Today is the first day of the U.N. climate talks in Durban South Africa. As I wrote earlier, many people’s expectations (including mine) for a meaningful and binding international climate treaty coming out of these 10 days is low. It seems, sadly, that unbridled capitalism will triumph over humanity’s need for clean water, clean air, and a stable climate. The Alberta-based Pembina Institute put it this way:
Comparing the frustratingly slow pace of international negotiations on climate change against the ever-increasing urgency of climate-change science, it is hard to be optimistic. The level of ambition currently being demonstrated puts the world on track for irreversible and catastrophic climate change.
I recently heard someone say “Power is power.” Imagine if we lived in a world where everyone, whether they are an African living in remotest Sudan or a Pakistani in the highest Karakoram mountain or a New Yorker in Manhattan, could put up a solar panel or wind turbine to run their laptop or power their schools. Citizens of the world could get around without lining the pockets of Big Oil and Gas, as they rely on electric cars, or e-bikes, or accessible public transport. Parents wouldn’t need to be the gate-keepers of toxins to protect their children from poisons in the food they eat or the air they breathe, as sustainability becomes the norm in agriculture and industry as well as transportation, and clean water and air become the standard around the world rather than the exception.
The fossil fuel industry recognized several decades ago, before most environmentalists and certainly before most politicians (who still don’t get it), that a fundamental paradigm shift is required to address the climate crisis, and this shift threatens these corporations’ bottom line. They are fighting for their lives, and fighting dirty; and they don’t care about the lives of the most vulnerable or about our children’s future.
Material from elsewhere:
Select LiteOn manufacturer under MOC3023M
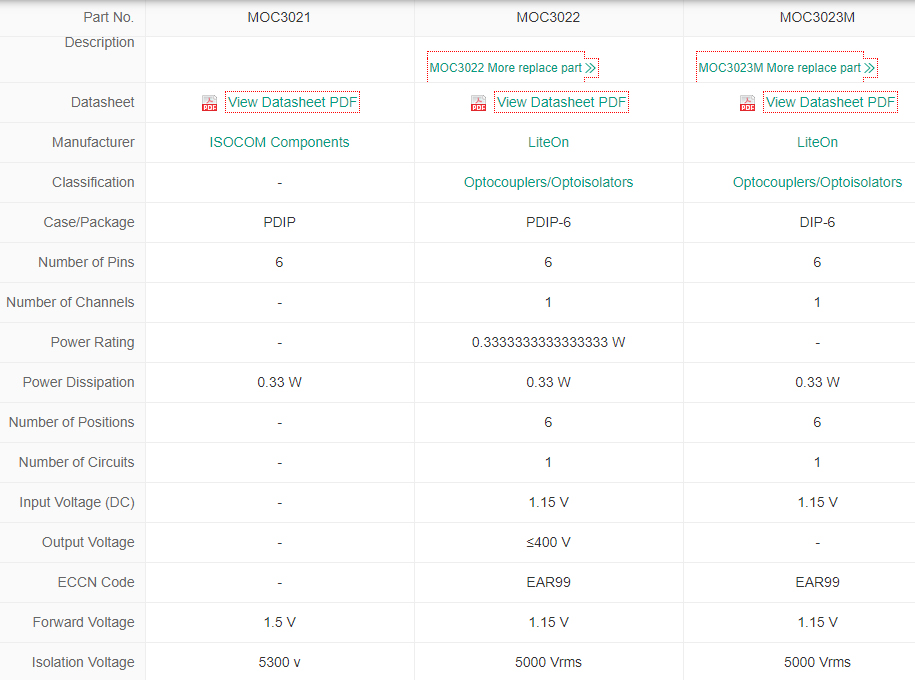The image size is (915, 680). (x=817, y=142)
Christiana Figueres, who replaced Yvo de Boer as head of the U.N. climate secretariat in 2010, said Sunday the stakes for the COP17 negotiations are high, underscored by new scientific studies. Figueres said under discussion at COP17 was: “nothing short of the most compelling energy, industrial, behavioral revolution that humanity has ever seen.”
As investigative reporter William Marsden said on CBC Radio’s The Current this morning, it’s time to bring the science to the table, and let the science, not politics and the fossil fuel industry, dictate what should be done. Yet the industrialized nations, the big emitters, have been increasingly ignoring the science and muzzling scientists. In its 2011 World Energy Outlook, the International Energy Association has said that the world is at risk of being locked into an ‘insecure, inefficient and high-carbon energy system’ that will lead to average temperature increases of 3.5 C, and called for immediate action because if the world’s energy infrastructure isn’t changed by 2017 CO2 emissions will be locked in and catastrophic climate change will be set in motion.
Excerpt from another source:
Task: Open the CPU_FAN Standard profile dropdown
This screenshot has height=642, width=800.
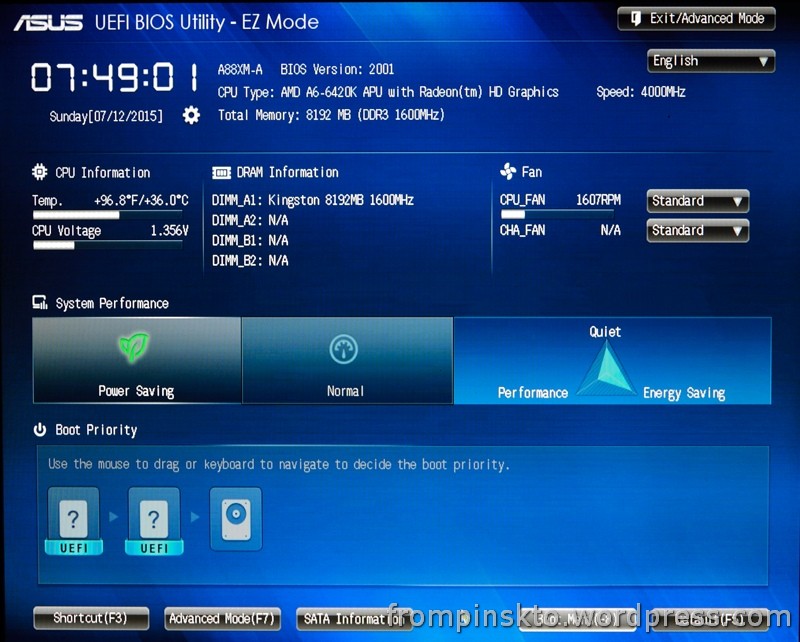Action: tap(697, 201)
Where are the parents, who should be in the streets demanding our governments take the science seriously and protect our children’s future? It’s time for parents and grandparents, as well as young people, to get noisy and get active. Otherwise, we’re facing mutually assured destruction.
Suggestions For Immediate Actions:
The Council of Canadians has an action for Canadians to send a message to the European Union to uphold the Fuel Quality Directive (FQD) which labels tar sands oil as a high carbon, and encourages suppliers to reduce emissions and promotes the use of cleaner fuels over dirty fuels. For details on how to send a message of support for this clean fuel policy, go to the Council’s Action Alert page.
Join Citizens Climate Lobby, a nonprofit non-partisan international group focused on creating the political will for a sustainable climate and empowering individuals to have breakthroughs in exercising their personal and political power. Dr. James Hansen said at the Keystone XL Pipeline protests:
“Most impressive is the work of the Citizens Climate Lobby, a relatively new, fast growing, nonpartisan, nonprofit group with 35 chapters across the United States and Canada. If you want to join the fight to save the planet, to save creation for your grandchildren, there is no more effective step you could take than becoming an active member of this group.”
CCL has introductory calls on the 1st and 3rd Wednesdays of every month, contact me at 350orbust@gmail.com or email ccl@citizensclimatelobby.org. Or check out their websites:
Citizens Climate Lobby International
Citizens Climate Lobby Canada
Whatever you chose to do, the important thing is to do something. For those of us who have a future generation depending on us, doing nothing isn’t an option any more.